[Extracted data entries]
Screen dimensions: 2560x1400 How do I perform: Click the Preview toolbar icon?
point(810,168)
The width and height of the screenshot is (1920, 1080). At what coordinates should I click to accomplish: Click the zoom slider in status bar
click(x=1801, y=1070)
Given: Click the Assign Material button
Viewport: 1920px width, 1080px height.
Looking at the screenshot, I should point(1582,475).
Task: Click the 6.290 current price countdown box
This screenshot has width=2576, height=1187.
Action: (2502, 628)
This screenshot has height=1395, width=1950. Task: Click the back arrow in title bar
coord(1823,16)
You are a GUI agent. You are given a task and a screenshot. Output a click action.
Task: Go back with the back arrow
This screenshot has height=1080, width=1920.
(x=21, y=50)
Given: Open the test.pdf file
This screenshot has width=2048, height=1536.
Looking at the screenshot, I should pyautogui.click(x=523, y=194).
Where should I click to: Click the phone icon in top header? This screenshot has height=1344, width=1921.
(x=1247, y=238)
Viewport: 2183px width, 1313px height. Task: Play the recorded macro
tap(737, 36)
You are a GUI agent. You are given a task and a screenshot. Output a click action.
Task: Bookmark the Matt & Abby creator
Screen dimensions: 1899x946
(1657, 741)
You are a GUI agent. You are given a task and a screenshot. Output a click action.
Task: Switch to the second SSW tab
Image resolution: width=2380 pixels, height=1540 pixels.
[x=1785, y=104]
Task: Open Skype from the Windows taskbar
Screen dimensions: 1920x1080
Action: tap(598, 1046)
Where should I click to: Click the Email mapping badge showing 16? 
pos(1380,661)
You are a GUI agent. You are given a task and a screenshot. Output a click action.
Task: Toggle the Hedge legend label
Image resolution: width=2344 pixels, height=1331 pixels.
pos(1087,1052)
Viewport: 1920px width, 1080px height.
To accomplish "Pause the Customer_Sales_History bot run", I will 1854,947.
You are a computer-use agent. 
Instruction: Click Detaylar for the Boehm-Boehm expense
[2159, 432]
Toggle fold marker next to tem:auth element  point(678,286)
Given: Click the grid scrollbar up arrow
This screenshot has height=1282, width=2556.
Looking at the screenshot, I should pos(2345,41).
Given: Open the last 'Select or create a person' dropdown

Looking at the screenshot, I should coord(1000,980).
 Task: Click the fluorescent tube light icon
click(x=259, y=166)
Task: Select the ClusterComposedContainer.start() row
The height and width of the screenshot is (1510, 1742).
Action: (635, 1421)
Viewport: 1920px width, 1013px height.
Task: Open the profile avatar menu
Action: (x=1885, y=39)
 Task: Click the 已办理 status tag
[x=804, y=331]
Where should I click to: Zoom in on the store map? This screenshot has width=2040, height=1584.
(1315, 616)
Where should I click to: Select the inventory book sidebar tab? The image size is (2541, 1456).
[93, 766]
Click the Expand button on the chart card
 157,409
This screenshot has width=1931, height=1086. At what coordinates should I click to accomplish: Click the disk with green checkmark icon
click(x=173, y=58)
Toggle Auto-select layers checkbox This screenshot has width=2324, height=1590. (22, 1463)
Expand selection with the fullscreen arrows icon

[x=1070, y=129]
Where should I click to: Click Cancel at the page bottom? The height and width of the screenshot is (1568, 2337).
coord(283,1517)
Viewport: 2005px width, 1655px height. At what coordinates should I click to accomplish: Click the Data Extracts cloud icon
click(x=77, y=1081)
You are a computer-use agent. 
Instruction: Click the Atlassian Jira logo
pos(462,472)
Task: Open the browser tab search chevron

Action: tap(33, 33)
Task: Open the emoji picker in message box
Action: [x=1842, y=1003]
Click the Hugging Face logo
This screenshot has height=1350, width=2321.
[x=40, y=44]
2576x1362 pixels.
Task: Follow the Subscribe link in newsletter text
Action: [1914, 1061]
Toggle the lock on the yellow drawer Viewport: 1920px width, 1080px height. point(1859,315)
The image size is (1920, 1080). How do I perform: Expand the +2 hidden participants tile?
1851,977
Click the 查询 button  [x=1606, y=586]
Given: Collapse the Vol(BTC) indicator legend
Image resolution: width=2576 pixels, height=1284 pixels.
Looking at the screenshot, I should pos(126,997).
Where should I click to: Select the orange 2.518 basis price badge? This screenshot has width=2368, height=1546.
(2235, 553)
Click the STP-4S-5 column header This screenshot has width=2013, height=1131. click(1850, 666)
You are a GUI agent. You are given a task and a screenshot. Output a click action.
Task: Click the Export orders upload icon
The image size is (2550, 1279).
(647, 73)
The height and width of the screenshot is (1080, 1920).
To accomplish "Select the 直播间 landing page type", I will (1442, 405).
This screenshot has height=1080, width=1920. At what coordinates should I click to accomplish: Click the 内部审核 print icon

--- What the exercise asks ---
Retype the records exactly.

--- Your response ---
Screen dimensions: 2560x1400 How do I perform: Click the Preview toolbar icon?
point(810,168)
The width and height of the screenshot is (1920, 1080). At what coordinates should I click to accomplish: Click the zoom slider in status bar
click(x=1801, y=1070)
Given: Click the Assign Material button
Viewport: 1920px width, 1080px height.
Looking at the screenshot, I should point(1582,475).
Task: Click the 6.290 current price countdown box
This screenshot has width=2576, height=1187.
Action: (2502, 628)
This screenshot has height=1395, width=1950. Task: Click the back arrow in title bar
coord(1823,16)
You are a GUI agent. You are given a task and a screenshot. Output a click action.
Task: Go back with the back arrow
This screenshot has height=1080, width=1920.
(x=21, y=50)
Given: Open the test.pdf file
This screenshot has width=2048, height=1536.
Looking at the screenshot, I should pyautogui.click(x=523, y=194).
Where should I click to: Click the phone icon in top header? This screenshot has height=1344, width=1921.
(x=1247, y=238)
Viewport: 2183px width, 1313px height. Task: Play the recorded macro
tap(737, 36)
You are a GUI agent. You are given a task and a screenshot. Output a click action.
Task: Bookmark the Matt & Abby creator
Screen dimensions: 1899x946
(1657, 741)
You are a GUI agent. You are given a task and a screenshot. Output a click action.
Task: Switch to the second SSW tab
Image resolution: width=2380 pixels, height=1540 pixels.
[x=1785, y=104]
Task: Open Skype from the Windows taskbar
Screen dimensions: 1920x1080
Action: tap(598, 1046)
Where should I click to: Click the Email mapping badge showing 16? 
pos(1380,661)
You are a GUI agent. You are given a task and a screenshot. Output a click action.
Task: Toggle the Hedge legend label
Image resolution: width=2344 pixels, height=1331 pixels.
pos(1087,1052)
Viewport: 1920px width, 1080px height.
To accomplish "Pause the Customer_Sales_History bot run", I will 1854,947.
You are a computer-use agent. 
Instruction: Click Detaylar for the Boehm-Boehm expense
[2159, 432]
Toggle fold marker next to tem:auth element  point(678,286)
Given: Click the grid scrollbar up arrow
This screenshot has height=1282, width=2556.
Looking at the screenshot, I should pos(2345,41).
Given: Open the last 'Select or create a person' dropdown

Looking at the screenshot, I should coord(1000,980).
 Task: Click the fluorescent tube light icon
click(x=259, y=166)
Task: Select the ClusterComposedContainer.start() row
The height and width of the screenshot is (1510, 1742).
Action: (635, 1421)
Viewport: 1920px width, 1013px height.
Task: Open the profile avatar menu
Action: (x=1885, y=39)
 Task: Click the 已办理 status tag
[x=804, y=331]
Where should I click to: Zoom in on the store map? This screenshot has width=2040, height=1584.
(1315, 616)
Where should I click to: Select the inventory book sidebar tab? The image size is (2541, 1456).
[93, 766]
Click the Expand button on the chart card
 157,409
This screenshot has width=1931, height=1086. At what coordinates should I click to accomplish: Click the disk with green checkmark icon
click(x=173, y=58)
Toggle Auto-select layers checkbox This screenshot has width=2324, height=1590. (22, 1463)
Expand selection with the fullscreen arrows icon

[x=1070, y=129]
Where should I click to: Click Cancel at the page bottom? The height and width of the screenshot is (1568, 2337).
coord(283,1517)
Viewport: 2005px width, 1655px height. At what coordinates should I click to accomplish: Click the Data Extracts cloud icon
click(x=77, y=1081)
You are a computer-use agent. 
Instruction: Click the Atlassian Jira logo
pos(462,472)
Task: Open the browser tab search chevron

Action: tap(33, 33)
Task: Open the emoji picker in message box
Action: [x=1842, y=1003]
Click the Hugging Face logo
This screenshot has height=1350, width=2321.
[x=40, y=44]
2576x1362 pixels.
Task: Follow the Subscribe link in newsletter text
Action: [1914, 1061]
Toggle the lock on the yellow drawer Viewport: 1920px width, 1080px height. point(1859,315)
The image size is (1920, 1080). How do I perform: Expand the +2 hidden participants tile?
1851,977
Click the 查询 button  [x=1606, y=586]
Given: Collapse the Vol(BTC) indicator legend
Image resolution: width=2576 pixels, height=1284 pixels.
Looking at the screenshot, I should pos(126,997).
Where should I click to: Select the orange 2.518 basis price badge? This screenshot has width=2368, height=1546.
(2235, 553)
Click the STP-4S-5 column header This screenshot has width=2013, height=1131. click(1850, 666)
You are a GUI agent. You are given a task and a screenshot. Output a click action.
Task: Click the Export orders upload icon
The image size is (2550, 1279).
(647, 73)
The height and width of the screenshot is (1080, 1920).
To accomplish "Select the 直播间 landing page type", I will (1442, 405).
This screenshot has height=1080, width=1920. At what coordinates should I click to accomplish: Click the 内部审核 print icon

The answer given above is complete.